**Activity**
Write out again the entries from the first line to the line that includes "Go to the IMEI24.com home logo", keeping both of those lines.

**Data to examine**
↓

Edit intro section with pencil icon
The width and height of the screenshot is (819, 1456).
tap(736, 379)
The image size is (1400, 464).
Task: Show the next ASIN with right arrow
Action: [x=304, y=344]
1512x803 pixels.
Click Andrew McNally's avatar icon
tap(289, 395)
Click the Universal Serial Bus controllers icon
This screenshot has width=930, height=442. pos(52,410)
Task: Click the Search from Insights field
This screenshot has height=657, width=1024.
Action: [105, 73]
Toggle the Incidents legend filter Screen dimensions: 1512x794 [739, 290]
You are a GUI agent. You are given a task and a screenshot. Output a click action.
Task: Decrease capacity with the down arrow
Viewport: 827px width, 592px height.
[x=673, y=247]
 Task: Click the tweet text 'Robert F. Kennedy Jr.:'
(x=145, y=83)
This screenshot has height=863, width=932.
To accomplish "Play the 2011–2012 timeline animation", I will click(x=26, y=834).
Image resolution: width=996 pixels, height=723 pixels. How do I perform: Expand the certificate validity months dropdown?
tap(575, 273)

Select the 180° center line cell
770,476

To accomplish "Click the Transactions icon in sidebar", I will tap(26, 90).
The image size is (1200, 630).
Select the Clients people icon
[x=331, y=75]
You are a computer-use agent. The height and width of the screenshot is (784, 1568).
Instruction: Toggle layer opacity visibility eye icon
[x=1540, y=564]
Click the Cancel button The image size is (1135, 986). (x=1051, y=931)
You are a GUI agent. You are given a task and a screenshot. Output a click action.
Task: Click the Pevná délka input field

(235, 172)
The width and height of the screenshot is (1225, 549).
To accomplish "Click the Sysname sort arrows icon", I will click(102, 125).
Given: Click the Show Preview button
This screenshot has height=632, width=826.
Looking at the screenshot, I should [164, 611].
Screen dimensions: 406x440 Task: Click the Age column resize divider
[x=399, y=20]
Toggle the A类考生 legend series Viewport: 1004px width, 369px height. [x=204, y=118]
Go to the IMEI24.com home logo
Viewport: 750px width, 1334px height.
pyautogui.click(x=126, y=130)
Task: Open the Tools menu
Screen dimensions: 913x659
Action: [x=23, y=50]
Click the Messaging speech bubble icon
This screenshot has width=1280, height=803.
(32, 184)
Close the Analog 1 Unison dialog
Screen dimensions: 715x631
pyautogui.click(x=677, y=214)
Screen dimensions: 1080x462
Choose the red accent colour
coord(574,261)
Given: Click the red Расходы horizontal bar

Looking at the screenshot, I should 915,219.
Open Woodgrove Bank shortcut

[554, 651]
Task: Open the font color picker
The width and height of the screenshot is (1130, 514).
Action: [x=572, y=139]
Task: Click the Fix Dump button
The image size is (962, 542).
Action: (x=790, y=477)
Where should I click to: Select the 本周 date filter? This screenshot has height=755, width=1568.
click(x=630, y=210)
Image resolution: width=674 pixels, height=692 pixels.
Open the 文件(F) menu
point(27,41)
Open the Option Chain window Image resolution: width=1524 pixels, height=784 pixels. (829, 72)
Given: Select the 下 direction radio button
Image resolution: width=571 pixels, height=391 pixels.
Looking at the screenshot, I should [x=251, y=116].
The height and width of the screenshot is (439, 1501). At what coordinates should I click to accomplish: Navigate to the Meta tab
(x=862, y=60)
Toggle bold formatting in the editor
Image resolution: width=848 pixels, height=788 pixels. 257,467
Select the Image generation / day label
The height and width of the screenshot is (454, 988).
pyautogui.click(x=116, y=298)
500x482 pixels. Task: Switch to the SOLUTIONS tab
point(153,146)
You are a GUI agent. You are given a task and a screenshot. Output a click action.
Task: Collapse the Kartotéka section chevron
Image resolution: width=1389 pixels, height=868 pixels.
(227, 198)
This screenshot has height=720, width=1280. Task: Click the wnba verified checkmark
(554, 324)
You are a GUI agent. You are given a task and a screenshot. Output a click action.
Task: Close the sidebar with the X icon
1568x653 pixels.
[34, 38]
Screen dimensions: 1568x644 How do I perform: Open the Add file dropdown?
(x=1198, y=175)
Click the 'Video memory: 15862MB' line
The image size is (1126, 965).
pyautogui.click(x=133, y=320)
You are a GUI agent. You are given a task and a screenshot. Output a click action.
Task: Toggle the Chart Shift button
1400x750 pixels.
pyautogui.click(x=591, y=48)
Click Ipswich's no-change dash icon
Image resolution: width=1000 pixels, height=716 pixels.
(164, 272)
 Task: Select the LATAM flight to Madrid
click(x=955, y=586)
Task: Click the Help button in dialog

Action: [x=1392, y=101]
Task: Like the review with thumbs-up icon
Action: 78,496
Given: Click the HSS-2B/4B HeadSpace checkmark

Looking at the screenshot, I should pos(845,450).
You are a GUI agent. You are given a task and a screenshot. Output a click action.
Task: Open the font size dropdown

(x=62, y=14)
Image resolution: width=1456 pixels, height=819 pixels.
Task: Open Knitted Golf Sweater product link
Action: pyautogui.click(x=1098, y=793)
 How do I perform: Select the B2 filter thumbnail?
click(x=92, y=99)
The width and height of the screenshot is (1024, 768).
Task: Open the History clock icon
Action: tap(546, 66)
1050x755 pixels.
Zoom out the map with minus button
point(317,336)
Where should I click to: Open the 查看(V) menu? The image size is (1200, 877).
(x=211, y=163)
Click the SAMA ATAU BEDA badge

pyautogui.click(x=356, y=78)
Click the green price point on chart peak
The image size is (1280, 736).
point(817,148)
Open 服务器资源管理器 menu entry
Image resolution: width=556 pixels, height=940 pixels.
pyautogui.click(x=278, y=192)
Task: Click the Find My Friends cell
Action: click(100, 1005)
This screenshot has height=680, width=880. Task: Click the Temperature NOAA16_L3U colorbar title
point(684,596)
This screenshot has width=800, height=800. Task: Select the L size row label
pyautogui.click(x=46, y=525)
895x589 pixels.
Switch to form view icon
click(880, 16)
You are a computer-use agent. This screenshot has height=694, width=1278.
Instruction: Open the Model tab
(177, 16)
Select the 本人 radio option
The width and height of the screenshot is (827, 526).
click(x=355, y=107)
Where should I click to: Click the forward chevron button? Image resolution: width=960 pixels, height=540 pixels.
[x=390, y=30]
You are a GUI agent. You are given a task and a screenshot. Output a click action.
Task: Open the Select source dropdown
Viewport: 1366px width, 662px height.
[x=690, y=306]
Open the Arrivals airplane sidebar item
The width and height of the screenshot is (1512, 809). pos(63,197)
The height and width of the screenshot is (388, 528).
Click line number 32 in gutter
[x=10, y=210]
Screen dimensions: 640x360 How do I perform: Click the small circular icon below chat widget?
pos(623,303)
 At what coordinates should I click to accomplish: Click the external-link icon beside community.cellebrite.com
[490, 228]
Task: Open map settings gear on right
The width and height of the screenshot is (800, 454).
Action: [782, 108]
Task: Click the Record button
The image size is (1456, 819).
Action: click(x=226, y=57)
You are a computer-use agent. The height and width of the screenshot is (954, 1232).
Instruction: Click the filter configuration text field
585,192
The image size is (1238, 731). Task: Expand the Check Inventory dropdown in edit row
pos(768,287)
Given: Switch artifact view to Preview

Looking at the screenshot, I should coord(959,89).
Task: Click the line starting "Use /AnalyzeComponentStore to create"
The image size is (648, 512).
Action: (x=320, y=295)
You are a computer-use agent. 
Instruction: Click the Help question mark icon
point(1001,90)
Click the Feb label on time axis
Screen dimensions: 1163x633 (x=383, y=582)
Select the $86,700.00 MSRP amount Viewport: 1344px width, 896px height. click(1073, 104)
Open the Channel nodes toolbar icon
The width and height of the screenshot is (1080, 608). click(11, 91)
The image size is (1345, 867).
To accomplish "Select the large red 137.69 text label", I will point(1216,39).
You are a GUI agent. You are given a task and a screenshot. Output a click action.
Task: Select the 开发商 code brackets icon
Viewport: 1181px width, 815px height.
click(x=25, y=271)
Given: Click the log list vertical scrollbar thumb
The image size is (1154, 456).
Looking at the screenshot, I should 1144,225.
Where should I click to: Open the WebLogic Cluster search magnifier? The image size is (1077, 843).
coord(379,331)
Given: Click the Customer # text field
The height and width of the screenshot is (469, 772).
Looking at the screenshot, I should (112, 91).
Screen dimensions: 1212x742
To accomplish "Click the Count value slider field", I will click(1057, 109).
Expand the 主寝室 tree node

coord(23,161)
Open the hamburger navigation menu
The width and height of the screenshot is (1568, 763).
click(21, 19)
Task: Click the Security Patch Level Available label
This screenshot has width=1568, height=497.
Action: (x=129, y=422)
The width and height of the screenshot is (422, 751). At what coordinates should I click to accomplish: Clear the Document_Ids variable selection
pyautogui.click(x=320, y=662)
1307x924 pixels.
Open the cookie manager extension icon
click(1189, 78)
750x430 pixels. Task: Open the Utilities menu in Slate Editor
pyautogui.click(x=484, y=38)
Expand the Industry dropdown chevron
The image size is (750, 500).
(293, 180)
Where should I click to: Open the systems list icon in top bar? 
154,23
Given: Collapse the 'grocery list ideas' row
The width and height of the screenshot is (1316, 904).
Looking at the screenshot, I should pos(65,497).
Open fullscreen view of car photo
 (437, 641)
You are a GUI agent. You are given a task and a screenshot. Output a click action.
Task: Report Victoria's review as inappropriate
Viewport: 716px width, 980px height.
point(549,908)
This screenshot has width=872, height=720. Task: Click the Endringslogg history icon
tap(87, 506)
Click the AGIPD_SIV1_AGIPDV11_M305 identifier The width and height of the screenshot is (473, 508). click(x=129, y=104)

↑

**Answer to this exercise**
Edit intro section with pencil icon
The width and height of the screenshot is (819, 1456).
tap(736, 379)
The image size is (1400, 464).
Task: Show the next ASIN with right arrow
Action: [x=304, y=344]
1512x803 pixels.
Click Andrew McNally's avatar icon
tap(289, 395)
Click the Universal Serial Bus controllers icon
This screenshot has width=930, height=442. pos(52,410)
Task: Click the Search from Insights field
This screenshot has height=657, width=1024.
Action: [105, 73]
Toggle the Incidents legend filter Screen dimensions: 1512x794 [739, 290]
You are a GUI agent. You are given a task and a screenshot. Output a click action.
Task: Decrease capacity with the down arrow
Viewport: 827px width, 592px height.
[x=673, y=247]
 Task: Click the tweet text 'Robert F. Kennedy Jr.:'
(x=145, y=83)
This screenshot has height=863, width=932.
To accomplish "Play the 2011–2012 timeline animation", I will click(x=26, y=834).
Image resolution: width=996 pixels, height=723 pixels. How do I perform: Expand the certificate validity months dropdown?
tap(575, 273)

Select the 180° center line cell
770,476

To accomplish "Click the Transactions icon in sidebar", I will tap(26, 90).
The image size is (1200, 630).
Select the Clients people icon
[x=331, y=75]
You are a computer-use agent. The height and width of the screenshot is (784, 1568).
Instruction: Toggle layer opacity visibility eye icon
[x=1540, y=564]
Click the Cancel button The image size is (1135, 986). (x=1051, y=931)
You are a GUI agent. You are given a task and a screenshot. Output a click action.
Task: Click the Pevná délka input field

(235, 172)
The width and height of the screenshot is (1225, 549).
To accomplish "Click the Sysname sort arrows icon", I will click(102, 125).
Given: Click the Show Preview button
This screenshot has height=632, width=826.
Looking at the screenshot, I should [164, 611].
Screen dimensions: 406x440 Task: Click the Age column resize divider
[x=399, y=20]
Toggle the A类考生 legend series Viewport: 1004px width, 369px height. [x=204, y=118]
Go to the IMEI24.com home logo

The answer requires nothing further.